Gasoline and jet fuel move more intra-Med, but jet shows growing seasonal import dependence
Intra-Med gasoline imports have been growing consistently since early 2023, with more redistribution intra-Med and lower exports to outside regions. North Africa (especially Libya and Egypt) has seen Med-origin gasoline imports reach seasonal highs last year in September and December. However as intra-region reliance grows, unplanned refinery outages can create short-term intra-Med dislocations. Jet fuel intra-Med seaborne arrivals have also seen consistent growth over the past two years, with Italy and Lebanon showing the strongest increase in imports.
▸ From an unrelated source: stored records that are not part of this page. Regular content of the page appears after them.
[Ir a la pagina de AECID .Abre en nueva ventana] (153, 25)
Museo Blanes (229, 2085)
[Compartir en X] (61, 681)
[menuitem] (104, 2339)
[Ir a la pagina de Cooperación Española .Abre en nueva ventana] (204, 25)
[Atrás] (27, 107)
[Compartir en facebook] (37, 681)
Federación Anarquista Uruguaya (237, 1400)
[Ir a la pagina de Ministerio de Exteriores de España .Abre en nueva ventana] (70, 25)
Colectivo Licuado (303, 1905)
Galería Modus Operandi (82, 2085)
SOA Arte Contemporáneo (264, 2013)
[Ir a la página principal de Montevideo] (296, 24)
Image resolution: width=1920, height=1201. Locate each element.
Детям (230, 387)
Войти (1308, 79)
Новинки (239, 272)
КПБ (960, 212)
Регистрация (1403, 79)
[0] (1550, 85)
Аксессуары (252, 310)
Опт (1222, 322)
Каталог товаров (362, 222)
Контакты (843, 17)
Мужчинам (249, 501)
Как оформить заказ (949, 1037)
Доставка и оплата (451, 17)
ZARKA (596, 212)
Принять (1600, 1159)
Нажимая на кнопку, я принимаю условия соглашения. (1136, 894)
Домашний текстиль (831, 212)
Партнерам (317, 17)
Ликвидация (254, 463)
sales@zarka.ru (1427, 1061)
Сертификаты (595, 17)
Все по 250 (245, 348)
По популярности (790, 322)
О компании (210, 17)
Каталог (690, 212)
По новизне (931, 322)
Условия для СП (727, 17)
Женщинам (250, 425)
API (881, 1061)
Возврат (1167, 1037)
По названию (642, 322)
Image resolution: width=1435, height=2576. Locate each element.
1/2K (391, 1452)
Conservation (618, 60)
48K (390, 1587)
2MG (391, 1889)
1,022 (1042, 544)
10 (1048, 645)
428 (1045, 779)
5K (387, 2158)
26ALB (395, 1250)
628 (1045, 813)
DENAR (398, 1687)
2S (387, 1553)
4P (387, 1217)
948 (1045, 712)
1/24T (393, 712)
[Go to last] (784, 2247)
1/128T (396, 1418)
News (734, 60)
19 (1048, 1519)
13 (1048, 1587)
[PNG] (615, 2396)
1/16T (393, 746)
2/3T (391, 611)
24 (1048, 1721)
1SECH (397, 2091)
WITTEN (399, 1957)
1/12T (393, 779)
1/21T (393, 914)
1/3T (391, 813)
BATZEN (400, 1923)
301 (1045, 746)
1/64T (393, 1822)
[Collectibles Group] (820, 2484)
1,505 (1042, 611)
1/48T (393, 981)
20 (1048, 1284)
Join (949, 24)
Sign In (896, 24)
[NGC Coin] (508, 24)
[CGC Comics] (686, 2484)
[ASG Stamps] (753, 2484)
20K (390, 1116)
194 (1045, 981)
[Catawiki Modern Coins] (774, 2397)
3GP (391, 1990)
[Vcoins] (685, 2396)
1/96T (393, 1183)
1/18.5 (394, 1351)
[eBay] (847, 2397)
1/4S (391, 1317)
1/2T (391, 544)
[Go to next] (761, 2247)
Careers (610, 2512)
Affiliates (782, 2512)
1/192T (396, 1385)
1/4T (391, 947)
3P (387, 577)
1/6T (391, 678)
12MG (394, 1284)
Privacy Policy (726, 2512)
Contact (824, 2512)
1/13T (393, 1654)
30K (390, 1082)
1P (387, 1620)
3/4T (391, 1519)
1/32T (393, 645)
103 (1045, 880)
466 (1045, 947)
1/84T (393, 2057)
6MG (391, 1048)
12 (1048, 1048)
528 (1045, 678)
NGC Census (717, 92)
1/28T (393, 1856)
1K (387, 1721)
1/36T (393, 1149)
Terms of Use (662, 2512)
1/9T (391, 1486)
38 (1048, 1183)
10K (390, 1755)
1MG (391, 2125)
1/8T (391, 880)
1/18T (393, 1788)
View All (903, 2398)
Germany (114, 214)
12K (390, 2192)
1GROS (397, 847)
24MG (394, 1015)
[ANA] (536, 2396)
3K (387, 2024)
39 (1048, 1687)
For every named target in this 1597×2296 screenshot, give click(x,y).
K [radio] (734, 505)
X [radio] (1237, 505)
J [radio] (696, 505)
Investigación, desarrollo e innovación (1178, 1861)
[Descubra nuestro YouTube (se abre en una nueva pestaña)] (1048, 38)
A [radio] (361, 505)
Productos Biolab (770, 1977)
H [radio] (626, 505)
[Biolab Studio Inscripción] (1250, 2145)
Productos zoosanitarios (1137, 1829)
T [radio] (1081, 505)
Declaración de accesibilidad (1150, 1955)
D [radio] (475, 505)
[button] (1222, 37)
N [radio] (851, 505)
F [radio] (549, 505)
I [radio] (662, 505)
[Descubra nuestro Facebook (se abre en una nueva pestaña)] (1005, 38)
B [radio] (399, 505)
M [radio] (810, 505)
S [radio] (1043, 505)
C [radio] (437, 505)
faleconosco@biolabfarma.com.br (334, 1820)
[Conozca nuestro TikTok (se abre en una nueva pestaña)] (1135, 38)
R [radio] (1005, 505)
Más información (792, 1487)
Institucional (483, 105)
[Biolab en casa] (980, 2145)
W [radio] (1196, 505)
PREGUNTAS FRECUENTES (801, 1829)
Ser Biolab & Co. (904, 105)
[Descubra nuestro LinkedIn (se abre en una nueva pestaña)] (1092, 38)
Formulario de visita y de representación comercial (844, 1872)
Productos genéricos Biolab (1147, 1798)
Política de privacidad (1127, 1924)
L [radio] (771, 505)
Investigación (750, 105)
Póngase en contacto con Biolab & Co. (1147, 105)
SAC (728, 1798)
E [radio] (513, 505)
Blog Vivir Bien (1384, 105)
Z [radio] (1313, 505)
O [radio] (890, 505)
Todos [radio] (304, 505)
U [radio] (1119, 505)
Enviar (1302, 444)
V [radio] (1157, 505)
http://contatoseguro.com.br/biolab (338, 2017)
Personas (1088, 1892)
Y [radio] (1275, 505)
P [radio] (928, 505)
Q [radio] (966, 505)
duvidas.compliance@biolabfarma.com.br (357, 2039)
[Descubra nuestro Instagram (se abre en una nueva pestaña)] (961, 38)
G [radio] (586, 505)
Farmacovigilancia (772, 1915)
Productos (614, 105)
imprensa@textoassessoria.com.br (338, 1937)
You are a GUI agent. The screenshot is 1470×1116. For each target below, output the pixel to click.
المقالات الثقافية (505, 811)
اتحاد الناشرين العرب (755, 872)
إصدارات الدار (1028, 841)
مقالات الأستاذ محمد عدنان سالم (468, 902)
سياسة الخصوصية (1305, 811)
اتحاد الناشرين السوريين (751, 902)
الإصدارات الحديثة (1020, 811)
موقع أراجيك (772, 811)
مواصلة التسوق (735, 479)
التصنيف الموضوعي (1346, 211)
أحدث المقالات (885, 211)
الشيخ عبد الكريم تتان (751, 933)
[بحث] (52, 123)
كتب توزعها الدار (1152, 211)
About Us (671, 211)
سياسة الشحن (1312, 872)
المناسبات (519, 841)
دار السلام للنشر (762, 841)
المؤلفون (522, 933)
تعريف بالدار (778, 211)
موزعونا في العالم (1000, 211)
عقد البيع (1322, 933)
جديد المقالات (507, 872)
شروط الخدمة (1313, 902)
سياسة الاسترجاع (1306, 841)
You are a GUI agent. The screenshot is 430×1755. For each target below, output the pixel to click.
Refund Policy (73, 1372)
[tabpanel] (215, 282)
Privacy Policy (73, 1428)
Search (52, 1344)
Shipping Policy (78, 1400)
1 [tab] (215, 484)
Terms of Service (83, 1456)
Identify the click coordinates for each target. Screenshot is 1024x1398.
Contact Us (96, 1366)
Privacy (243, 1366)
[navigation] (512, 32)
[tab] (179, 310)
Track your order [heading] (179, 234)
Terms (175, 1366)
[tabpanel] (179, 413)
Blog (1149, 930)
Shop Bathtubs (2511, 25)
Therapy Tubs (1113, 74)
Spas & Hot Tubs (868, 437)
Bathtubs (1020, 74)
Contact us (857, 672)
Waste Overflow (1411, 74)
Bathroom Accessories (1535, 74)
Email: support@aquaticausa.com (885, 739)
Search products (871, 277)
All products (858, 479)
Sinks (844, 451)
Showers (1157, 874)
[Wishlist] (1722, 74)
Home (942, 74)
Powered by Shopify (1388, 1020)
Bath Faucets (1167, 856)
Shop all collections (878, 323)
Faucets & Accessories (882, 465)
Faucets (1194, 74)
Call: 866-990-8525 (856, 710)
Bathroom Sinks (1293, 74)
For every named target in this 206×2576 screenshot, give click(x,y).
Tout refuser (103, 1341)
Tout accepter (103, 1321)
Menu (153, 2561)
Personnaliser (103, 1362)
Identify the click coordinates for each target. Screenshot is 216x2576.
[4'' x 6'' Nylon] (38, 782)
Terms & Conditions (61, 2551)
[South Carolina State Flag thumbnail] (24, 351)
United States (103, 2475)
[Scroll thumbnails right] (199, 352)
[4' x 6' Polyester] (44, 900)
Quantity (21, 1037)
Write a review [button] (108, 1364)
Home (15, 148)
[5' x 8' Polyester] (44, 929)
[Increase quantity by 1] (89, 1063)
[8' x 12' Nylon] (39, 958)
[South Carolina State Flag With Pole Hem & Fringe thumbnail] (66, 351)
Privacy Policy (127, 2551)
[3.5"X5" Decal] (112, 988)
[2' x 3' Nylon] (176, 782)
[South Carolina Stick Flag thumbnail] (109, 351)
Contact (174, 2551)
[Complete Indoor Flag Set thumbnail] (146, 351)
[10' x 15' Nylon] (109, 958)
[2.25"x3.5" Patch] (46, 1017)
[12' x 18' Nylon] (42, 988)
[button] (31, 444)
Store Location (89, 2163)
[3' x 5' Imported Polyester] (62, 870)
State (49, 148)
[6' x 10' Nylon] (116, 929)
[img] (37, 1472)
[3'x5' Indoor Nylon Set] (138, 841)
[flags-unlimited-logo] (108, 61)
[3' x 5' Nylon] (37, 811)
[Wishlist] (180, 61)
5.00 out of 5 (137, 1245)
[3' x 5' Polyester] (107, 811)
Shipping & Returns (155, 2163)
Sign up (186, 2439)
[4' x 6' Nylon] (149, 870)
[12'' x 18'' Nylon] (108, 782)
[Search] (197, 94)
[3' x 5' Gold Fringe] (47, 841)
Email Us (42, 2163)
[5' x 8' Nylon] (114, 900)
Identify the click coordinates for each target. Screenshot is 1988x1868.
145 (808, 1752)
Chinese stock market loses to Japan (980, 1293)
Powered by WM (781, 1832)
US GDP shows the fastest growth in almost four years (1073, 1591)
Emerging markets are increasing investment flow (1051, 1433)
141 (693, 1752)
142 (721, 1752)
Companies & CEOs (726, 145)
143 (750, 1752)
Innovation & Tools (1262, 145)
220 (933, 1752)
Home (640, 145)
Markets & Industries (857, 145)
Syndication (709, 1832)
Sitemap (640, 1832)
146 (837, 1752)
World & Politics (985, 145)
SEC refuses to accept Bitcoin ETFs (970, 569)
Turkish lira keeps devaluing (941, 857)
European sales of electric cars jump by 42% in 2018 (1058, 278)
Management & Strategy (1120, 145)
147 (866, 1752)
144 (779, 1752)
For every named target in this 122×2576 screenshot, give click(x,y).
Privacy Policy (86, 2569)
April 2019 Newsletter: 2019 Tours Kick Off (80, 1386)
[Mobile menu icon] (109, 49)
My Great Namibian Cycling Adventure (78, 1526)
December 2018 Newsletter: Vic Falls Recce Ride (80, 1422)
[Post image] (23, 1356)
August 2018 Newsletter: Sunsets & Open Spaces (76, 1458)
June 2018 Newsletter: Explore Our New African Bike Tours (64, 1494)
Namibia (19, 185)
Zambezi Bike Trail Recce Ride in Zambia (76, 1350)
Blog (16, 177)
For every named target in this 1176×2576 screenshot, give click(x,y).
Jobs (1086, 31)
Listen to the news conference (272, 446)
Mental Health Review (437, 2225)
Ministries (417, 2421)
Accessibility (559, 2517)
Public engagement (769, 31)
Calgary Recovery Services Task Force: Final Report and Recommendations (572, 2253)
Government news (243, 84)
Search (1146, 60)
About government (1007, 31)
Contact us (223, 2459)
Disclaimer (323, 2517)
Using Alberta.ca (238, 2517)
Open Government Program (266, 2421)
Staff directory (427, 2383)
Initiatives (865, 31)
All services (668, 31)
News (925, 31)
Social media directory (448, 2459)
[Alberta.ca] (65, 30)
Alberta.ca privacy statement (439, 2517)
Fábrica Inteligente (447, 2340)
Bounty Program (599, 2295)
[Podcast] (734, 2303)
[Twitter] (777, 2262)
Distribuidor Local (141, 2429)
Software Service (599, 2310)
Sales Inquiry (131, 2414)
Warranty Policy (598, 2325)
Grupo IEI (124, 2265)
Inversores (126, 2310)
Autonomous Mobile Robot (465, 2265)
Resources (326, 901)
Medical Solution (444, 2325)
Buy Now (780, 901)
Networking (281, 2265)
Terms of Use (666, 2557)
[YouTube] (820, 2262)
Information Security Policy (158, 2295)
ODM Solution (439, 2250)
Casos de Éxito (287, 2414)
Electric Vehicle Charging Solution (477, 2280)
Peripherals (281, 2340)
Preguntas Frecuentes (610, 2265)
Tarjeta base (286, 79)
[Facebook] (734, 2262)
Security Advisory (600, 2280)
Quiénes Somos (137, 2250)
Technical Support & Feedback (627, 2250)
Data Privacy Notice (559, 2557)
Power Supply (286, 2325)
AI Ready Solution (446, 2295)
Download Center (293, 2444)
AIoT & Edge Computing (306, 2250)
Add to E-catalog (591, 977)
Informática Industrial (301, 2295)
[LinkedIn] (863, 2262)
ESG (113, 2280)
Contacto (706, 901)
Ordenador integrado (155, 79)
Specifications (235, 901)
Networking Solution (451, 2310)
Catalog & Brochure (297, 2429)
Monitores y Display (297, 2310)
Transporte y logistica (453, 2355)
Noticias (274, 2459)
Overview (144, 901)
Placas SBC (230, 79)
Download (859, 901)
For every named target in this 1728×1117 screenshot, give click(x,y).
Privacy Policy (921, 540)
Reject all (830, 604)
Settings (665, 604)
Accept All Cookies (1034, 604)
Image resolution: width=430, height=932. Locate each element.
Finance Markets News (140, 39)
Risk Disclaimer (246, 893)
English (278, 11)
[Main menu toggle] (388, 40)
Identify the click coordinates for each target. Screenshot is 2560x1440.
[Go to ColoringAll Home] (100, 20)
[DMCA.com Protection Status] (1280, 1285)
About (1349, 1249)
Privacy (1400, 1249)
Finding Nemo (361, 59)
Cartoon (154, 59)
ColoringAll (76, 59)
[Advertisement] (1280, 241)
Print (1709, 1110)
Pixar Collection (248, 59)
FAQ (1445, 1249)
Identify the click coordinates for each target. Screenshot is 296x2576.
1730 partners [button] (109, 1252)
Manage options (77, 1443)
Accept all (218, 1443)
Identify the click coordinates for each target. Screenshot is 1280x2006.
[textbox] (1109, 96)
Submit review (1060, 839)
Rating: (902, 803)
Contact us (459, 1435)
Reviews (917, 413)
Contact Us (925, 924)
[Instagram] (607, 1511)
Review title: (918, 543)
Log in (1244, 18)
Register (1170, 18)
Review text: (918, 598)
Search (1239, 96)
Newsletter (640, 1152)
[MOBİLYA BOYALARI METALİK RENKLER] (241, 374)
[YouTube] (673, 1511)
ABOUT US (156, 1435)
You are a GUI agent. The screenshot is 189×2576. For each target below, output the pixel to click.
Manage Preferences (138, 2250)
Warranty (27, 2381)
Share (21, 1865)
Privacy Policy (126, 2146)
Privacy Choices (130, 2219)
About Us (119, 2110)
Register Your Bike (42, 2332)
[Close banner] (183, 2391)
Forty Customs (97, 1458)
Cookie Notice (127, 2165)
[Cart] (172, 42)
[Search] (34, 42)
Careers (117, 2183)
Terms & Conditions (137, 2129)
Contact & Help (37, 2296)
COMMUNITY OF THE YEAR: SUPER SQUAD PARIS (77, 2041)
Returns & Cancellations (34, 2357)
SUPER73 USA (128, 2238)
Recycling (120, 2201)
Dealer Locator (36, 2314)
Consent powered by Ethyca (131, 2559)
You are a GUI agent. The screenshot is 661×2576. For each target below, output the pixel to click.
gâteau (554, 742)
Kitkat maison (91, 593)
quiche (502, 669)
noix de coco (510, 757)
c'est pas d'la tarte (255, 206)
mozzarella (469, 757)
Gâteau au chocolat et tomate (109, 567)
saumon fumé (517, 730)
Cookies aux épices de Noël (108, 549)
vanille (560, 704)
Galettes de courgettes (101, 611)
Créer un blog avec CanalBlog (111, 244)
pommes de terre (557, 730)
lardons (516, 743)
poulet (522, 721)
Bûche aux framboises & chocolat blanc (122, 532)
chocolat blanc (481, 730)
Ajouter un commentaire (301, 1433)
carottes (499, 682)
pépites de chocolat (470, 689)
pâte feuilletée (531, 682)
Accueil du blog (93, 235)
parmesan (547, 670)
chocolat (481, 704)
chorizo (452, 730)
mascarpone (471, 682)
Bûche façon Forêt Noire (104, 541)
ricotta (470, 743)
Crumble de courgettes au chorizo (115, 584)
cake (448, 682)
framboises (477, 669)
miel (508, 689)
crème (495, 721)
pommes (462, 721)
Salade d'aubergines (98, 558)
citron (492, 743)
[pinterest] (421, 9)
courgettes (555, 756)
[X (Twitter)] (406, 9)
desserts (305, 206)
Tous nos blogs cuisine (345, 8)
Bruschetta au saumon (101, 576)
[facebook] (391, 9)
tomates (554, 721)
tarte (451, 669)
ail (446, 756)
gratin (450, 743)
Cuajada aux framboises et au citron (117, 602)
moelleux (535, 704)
However, despite growing intra-Med supply rebalancing, the region’s overall jet fuel import demand is also on the rise.
Seaborne Med jet/kero imports from outside regions has trended higher due to growing summer demand since 2021, with 2025 imports reaching a historical data set high.
With constrained seaborne jet fuel supplies (regionalisation of top producers), this is a flow to watch out for starting April-May, as the market can tighten quickly, especially as Ruwais and Ras Tanura refineries in the Middle East are scheduled to undergo maintenance in the second half of Q1 (Argus).
Diesel import reliance from outside the Med has grown
Contrary to gasoline and jet fuel, intra-Med diesel arrivals have stayed relatively flat over the last five years, while imports from outside the region have done more of the work in meeting incremental import demand.
Due to this stronger reliance on external supplies, diesel supply disruptions within the Med are likely to cause longer price spikes than gasoline and jet fuel, as reshuffling takes longer. This was especially visible last summer, when power generation demand lifted regional diesel pull, particularly into Egypt, and unplanned maintenance limited the short-haul diesel supply.
This year, the risk of a similar diesel for power generation spike may be lower however. LNG availability into the Mediterranean has improved versus last year’s tightness, which could limit diesel for power generation. However, refinery reliability remains a key swing factor, and if last year has taught one thing: balances can shift very quickly.